• **Testo di riferimento**:
* * * * * * *

Ho assistito all’uccisione di decine di miei colleghi. Se la guerra non ci avesse separati, probabilmente sarei stato ancora con loro sul campo, come i miei amici Rushdi Sarraj, Mahmoud al-Naouq, Hassouna Salim e molti altri giornalisti uccisi da Israele mentre lavoravano o nelle case con le loro famiglie.

Uscire in missione era come andare verso l’ignoto. Dovevo nascondermi per evitare di essere individuato dai droni israeliani che sparavano indiscriminatamente sui civili. Potevano sganciare una bomba su chiunque e ucciderlo, come è successo al giornalista Ismail al-Ghoul, la cui testa è stata staccata dal corpo da un missile. Quando è stato necessario andare sul campo identificato come  giornalista, ho visto due diverse reazioni da parte della gente. Alcuni sono venuti a raccontare la loro amara storia, sperando che la loro voce potesse raggiungere qualcuno e ottenere un aiuto, mentre altri si sono allontanati da me per paura di essere presi di mira. Non ho criticato nessuno perché sapevo che quello che stavo facendo era pericoloso.

La strada verso la diaspora

Ora che ho vissuto la mia Nakba, capisco le ragioni che spinsero migliaia di palestinesi a fuggire dalle loro case nel 1948. Ho lasciato il mio Paese per salvare la vita della mia famiglia. Dopo aver visto mia madre soffrire per la guerra giorno dopo giorno e morire per mancanza di cure mediche, e dopo aver cercato per giorni nei mercati il latte artificiale per mio figlio, ho preso la decisione più difficile della mia vita.

* * * * * * *

• **Istruzioni**:
A. Copia dalla testimonianza il passo che inizia con "La strada verso" e termina con "della mia vita.".
B. Secondo la testimonianza, in che anno migliaia di palestinesi fuggirono dalle loro case?
C. Prosegui la testimonianza sulla guerra e sulla diaspora palestinese dal punto in cui si interrompe.
Le voci che seguono sono materiale a sé, distinto dalla testimonianza.

* * * * * * *

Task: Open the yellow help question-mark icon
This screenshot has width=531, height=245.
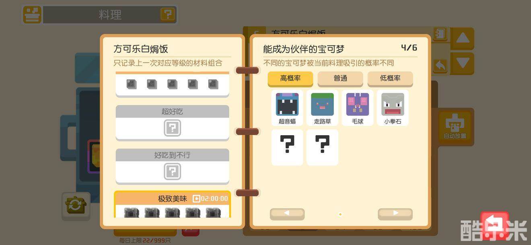Action: 167,14
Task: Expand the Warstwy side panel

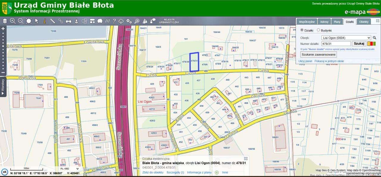Action: point(3,87)
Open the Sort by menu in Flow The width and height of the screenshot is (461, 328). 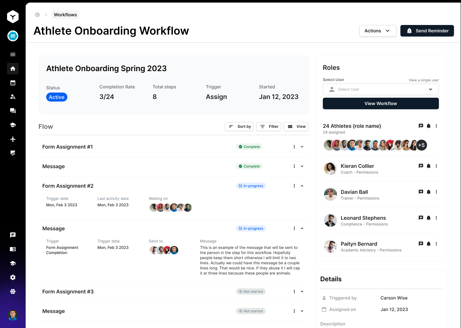(x=239, y=127)
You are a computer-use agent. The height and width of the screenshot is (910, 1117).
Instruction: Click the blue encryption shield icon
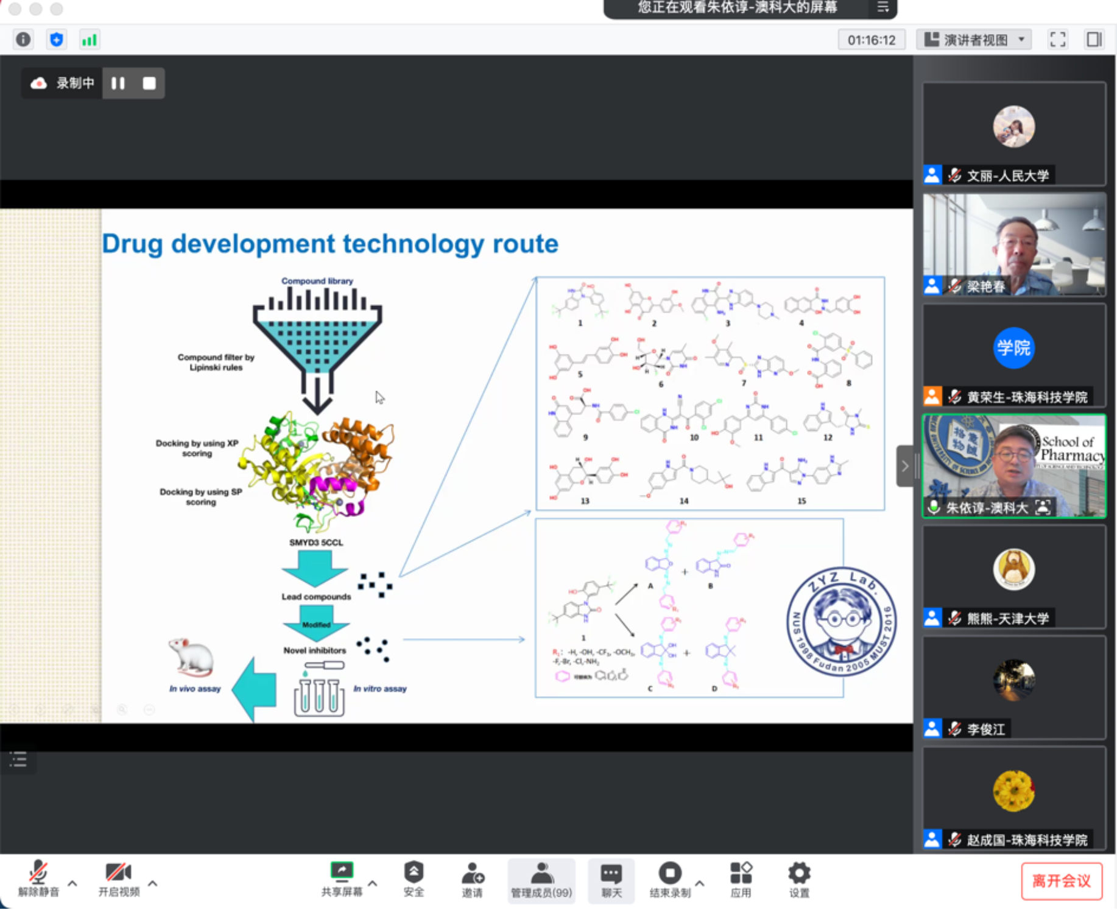[x=56, y=40]
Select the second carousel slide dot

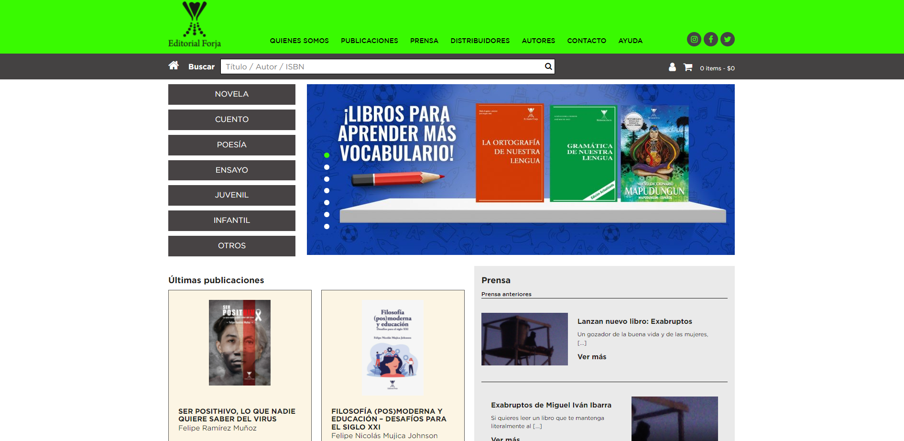(327, 167)
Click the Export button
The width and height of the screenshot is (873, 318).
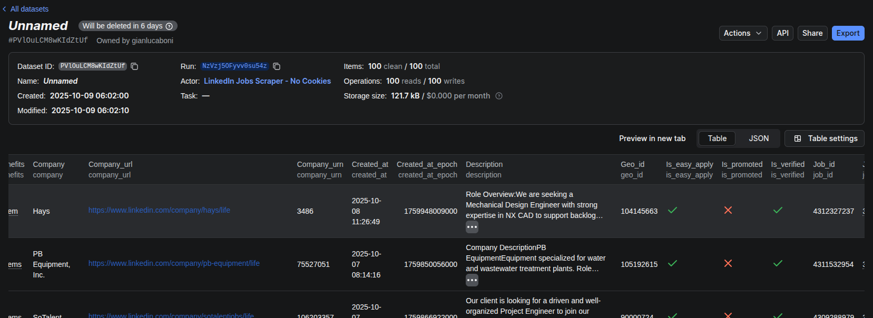click(848, 33)

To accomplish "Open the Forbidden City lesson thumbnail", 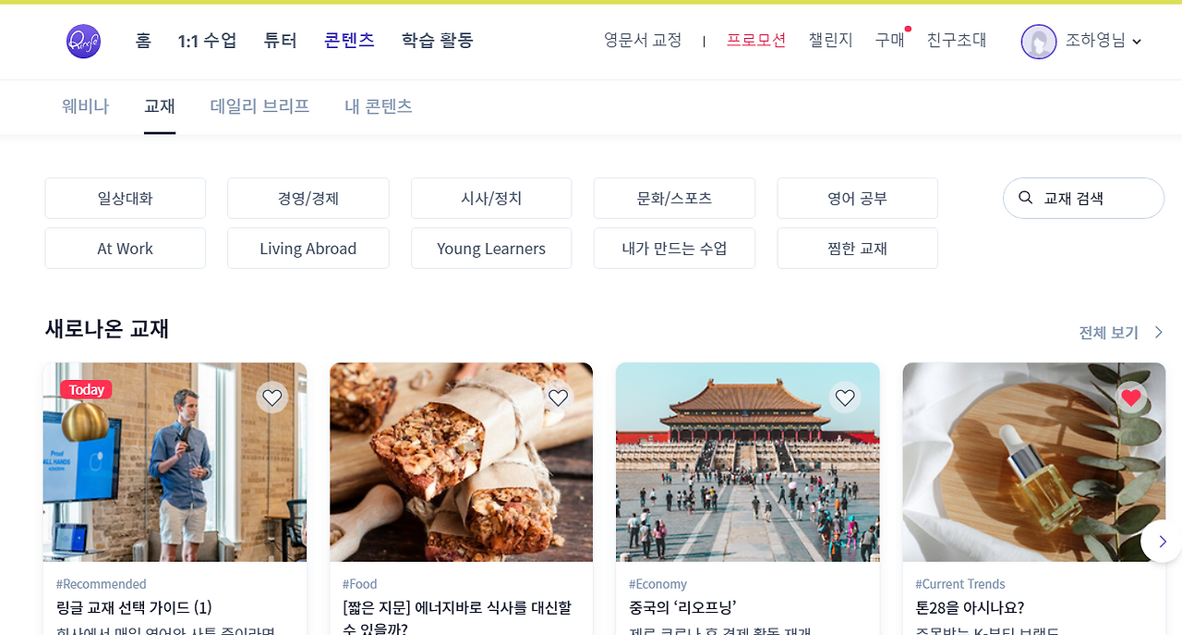I will point(748,462).

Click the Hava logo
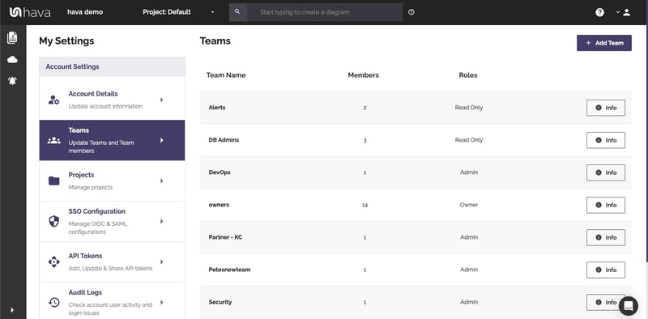30,12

* * * * * * *

• **Risposte ai compiti**:
A.
La strada verso la diaspora

Ora che ho vissuto la mia Nakba, capisco le ragioni che spinsero migliaia di palestinesi a fuggire dalle loro case nel 1948. Ho lasciato il mio Paese per salvare la vita della mia famiglia. Dopo aver visto mia madre soffrire per la guerra giorno dopo giorno e morire per mancanza di cure mediche, e dopo aver cercato per giorni nei mercati il latte artificiale per mio figlio, ho preso la decisione più difficile della mia vita.

B. Nel 1948.

C.
Anche quando ho deciso di lasciare Gaza, non è stato facile né conveniente andarsene. I palestinesi dovevano pagare ingenti somme di denaro per passare attraverso il valico di Rafah, gestito dal governo di Hamas a Gaza e dalle autorità egiziane. Con l’aiuto di amici, sono riuscito a raccogliere la somma necessaria per il viaggio della mia famiglia, aspettando 40 giorni dopo aver pagato il denaro perché il mio nome fosse aggiunto alla lista dei viaggiatori. Dopodiché il mio corpo ha lasciato Gaza, ma la mia anima e il mio cuore non se ne sono mai andati.

Nella diaspora non posso possedere nulla, né casa né terra. Non un quadro da appendere al muro, né un mare come quello di Gaza, il mio compagno più importante nei momenti di ansia che mi ha riportato la pace.

Nella diaspora, il rifugiato possiede solo i suoi dolori, che crescono copiosamente ogni giorno trascorso lontano da casa. Nella diaspora, mi addolora molto il fatto che mio figlio crescerà da solo, senza i cugini che amavano giocare con lui, senza le zie e gli zii che non vedevano l’ora di assistere ai suoi primi passi e alle sue prime parole. Tutti lo adoravano perché era il bambino più piccolo della famiglia. Oggi è difficile trovare un bambino della sua età con cui giocare.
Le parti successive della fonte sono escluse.